You can't keep it in focus all the time. You can just see it, recognize it, and keep practicing based on your realization that this is the nature of reality and I keep separating myself from it by conceptual thinking. And so, little by little, learning not to be so attached to our concepts, not to be so, I mean, there's nothing wrong with thinking as long as you don't believe it's true. But if you believe, I know it, it's true, because I think it, you get very stuck. But when you can, by just good luck rather than more than good management, but when you can

[32:10]

open yourself to the possibility of seeing things directly, you will see that self and other are not two. You will see that inside and outside are not two. That inside is infinite and outside is infinite, and they're not one, but they're not two.

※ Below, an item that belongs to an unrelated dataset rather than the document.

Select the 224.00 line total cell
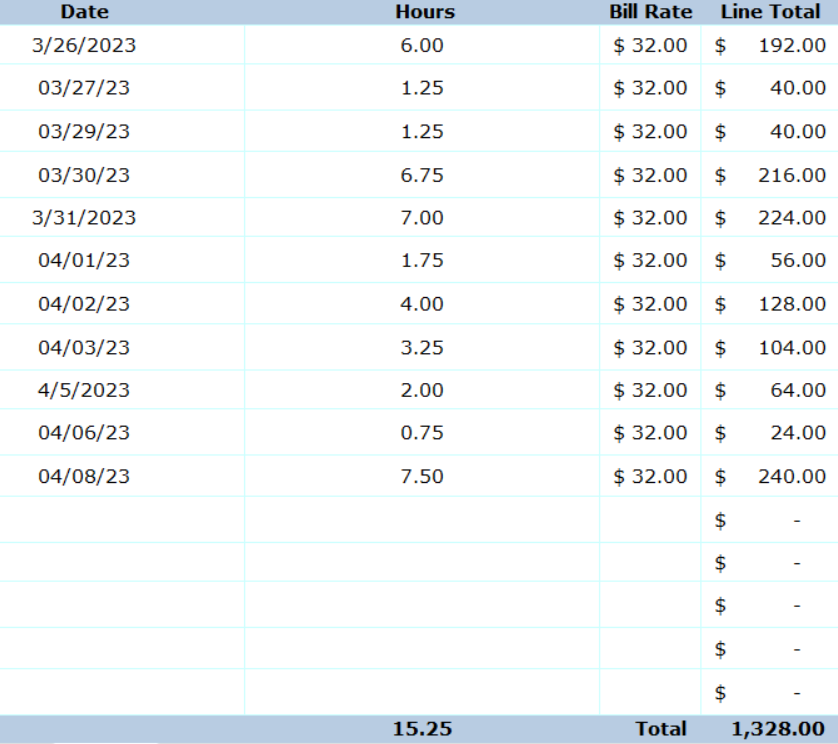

I heard recently a description of Shikantaza, of Soto Zen practice, sometimes called silent illumination practice, by a Chinese teacher. Who said, first, you sit and develop and develop awareness of your body, completely working on awareness of breath, posture,

[33:23]

bringing your awareness throughout your body, and this may take some years, but this is the beginning of this practice. And then, when awareness permeates the whole body, then we let it move on out to include the environment, sights, sounds, smells, tastes, touchables, so that our awareness now extends throughout the body and throughout the environment. And this may take many years. Then he said, we investigate inward as far as we can go, and we investigate outward as far as we can go, and let our awareness extend outward as far as it can go,

[34:31]

and we see that outward is infinite, and we let our awareness extend inward as far as it can go, and we see that inward is infinite. This was a very different way of describing this practice, but in that realization of the infinity of inward and outward, we see the not-two, the not-one, not-two. And in that awareness, we can meet whatever arises as ourself. We can respond to whatever arises in the most appropriate way.

[35:33]

It's bedtime. So, please, let us all join together in this practice of waking up this Buddha, which is here and here and there and everywhere. But our job is to wake up this one and recognize it as Buddha. And in recognizing this one as Buddha, to see it wherever we look. Recognizing Buddha in everything.

[36:45]

To do this, Suzuki Roshi says, we have to have a calm mind, so we can begin there. May our intention equally permeate every being and place.